Focus économique

Reflux du taux de chômage

Reflux du taux de chômage

Au quatrième trimestre 2017, le taux de chômage au sens du BIT mesuré par l’Insee a franchement reculé en France. Ce résultat, qui a surpris par son ampleur, doit être nuancé, même si la tendance à la baisse enclenchée à partir de la mi-2016 reste incontestable.

Le taux de chômage repasse sous les 9 % fin 2017

Pour la première fois depuis 2009, le taux de chômage est revenu sous la barre des 9 % de la population active à la fin de l’an passé. Il s’inscrit à 8,9 % en moyenne sur le territoire et à 8,6 % dans la métropole, ce qui représente 2,5 millions de personnes. La forte baisse enregistrée sur un trimestre (- 0,7 point, soit – 205 000 chômeurs) fait suite à une augmentation sur la période précédente également surprenante (+ 0,2 point). Le repli du ratio a donc été de 0,5 point sur l’ensemble du second semestre, ce qui reste conséquent même avec une croissance du PIB supérieure à 2 % l’an sur la période et 130 000 créations nettes d’emplois salariés dans le secteur privé. Les variations erratiques de la population active – caractérisée par une forte saisonnalité – peuvent expliquer ce résultat. En principe, il faut aussi tenir compte de l’évolution du halo du chômage, lequel regroupe des personnes se situant à la frontière du marché du travail (recherche d’un emploi mais non disponible ou pas de recherche mais disponible pour travailler) ; or, il ressort au même niveau à la fin 2017 qu’au milieu de l’année.

Le reflux est généralisé…

La population des moins de 25 ans est celle pour laquelle le taux de chômage affiche le plus fort recul (- 2,8 points par rapport au quatrième trimestre 2016, à 21,7 %), suivie des 25-49 ans (- 1,1 point, à 8 %) et des 50 ans et plus (- 0,5 point, à 6,1 %). Dans le même temps, le taux d’emploi s’infléchit positivement dans l’ensemble des classes d’âges après plusieurs années d’effritement. Sur un an, il ressort ainsi en progression de 1,4 point chez les jeunes et les 50 ans et plus (à respectivement 29,8 % et 62,2 %) et de 0,9 point pour le reste de la population, à 81 %.  Le taux d’activité atteint quant à lui un record de 72,2 % des 15-64 ans, niveau qui reste encore en-deçà de la moyenne enregistrée dans la zone euro (73 %). La hausse de l’emploi joue donc un rôle primordial dans le reflux du chômage puisque la population active continue de s’accroître tendanciellement.

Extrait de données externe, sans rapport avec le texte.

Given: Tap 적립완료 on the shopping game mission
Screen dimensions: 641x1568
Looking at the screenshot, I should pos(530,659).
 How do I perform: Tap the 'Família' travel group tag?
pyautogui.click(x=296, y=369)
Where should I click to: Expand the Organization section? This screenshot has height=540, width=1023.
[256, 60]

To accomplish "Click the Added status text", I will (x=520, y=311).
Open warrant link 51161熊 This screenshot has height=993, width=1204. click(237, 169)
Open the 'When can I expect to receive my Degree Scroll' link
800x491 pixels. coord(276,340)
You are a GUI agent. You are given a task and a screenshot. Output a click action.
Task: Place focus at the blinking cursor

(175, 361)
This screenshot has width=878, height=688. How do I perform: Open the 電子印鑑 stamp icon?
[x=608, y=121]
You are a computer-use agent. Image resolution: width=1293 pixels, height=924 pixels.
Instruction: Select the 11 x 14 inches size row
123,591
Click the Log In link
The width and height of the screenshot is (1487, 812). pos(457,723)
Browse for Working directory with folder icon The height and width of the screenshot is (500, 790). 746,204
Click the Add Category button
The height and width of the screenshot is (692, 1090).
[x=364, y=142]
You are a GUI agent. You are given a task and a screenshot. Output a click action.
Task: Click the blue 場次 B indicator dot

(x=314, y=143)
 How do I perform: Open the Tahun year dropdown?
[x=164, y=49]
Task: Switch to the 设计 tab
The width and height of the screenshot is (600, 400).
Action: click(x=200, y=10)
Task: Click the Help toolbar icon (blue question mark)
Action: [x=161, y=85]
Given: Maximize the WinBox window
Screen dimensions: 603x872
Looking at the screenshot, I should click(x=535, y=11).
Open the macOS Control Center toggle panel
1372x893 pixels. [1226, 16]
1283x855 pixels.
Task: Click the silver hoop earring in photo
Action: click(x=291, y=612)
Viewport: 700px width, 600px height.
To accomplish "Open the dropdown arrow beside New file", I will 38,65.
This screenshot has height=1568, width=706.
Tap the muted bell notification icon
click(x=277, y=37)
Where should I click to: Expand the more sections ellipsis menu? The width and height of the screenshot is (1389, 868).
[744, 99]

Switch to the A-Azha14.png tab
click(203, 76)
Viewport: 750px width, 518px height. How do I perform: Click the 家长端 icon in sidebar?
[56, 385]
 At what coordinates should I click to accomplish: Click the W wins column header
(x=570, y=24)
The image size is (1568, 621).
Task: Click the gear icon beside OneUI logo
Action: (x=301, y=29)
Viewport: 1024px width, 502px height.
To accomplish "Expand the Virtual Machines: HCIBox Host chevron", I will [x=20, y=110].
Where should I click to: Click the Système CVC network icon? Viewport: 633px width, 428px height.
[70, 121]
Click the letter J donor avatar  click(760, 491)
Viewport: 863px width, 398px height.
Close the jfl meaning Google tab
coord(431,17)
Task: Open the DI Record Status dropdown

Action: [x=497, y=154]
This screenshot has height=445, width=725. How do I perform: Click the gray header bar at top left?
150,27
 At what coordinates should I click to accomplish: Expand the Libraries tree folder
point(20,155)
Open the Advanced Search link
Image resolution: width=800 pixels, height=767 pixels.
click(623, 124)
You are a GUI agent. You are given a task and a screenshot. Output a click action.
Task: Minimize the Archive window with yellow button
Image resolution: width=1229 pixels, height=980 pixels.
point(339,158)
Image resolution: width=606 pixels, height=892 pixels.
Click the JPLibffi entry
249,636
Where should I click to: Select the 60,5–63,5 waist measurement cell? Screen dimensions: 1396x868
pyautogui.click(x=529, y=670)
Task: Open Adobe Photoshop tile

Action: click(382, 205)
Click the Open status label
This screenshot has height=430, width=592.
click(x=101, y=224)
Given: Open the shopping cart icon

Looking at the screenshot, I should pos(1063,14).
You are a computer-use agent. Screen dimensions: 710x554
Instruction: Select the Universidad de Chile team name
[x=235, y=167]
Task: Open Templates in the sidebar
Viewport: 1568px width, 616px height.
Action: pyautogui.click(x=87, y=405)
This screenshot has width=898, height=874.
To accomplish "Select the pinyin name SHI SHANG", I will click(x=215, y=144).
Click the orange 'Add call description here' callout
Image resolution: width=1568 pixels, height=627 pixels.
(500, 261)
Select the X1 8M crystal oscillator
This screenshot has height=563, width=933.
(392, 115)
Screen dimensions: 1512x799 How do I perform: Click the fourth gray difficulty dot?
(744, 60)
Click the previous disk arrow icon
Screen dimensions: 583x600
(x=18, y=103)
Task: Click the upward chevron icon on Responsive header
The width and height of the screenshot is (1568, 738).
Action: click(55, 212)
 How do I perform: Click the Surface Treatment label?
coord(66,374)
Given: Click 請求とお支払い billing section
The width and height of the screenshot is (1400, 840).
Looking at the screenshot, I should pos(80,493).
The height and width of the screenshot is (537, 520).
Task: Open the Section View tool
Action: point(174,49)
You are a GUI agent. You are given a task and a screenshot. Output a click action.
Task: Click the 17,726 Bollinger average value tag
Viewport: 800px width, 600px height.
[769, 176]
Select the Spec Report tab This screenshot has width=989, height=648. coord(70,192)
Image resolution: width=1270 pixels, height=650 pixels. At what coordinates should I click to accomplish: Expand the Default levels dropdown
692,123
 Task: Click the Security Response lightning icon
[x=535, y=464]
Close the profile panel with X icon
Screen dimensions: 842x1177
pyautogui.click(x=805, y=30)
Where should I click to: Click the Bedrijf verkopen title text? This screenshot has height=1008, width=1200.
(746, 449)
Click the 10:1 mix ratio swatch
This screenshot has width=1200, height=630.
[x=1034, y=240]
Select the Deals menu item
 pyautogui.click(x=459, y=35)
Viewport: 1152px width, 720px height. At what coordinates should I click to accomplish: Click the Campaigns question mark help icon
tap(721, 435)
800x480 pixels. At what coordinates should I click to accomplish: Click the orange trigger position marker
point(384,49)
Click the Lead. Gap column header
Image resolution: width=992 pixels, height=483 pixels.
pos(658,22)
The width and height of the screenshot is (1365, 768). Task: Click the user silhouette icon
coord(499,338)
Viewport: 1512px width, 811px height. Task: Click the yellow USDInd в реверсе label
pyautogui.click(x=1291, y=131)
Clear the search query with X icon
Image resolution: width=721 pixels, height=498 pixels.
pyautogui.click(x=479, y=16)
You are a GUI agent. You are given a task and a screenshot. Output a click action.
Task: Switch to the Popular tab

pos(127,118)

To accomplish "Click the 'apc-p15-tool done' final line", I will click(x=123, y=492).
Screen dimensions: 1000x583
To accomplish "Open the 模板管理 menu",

… mais laisserait place à une stabilisation début 2018

Après ce mouvement marqué durant la deuxième moitié de 2017, les prévisions de l’Insee laissent entrevoir une stabilisation du taux de chômage sur les six premiers mois de 2018. Les créations nettes d’emplois se maintiendraient sur un rythme semblable mais la population active serait plus dynamique, de sorte que le nombre de chômeurs resterait quasiment inchangé.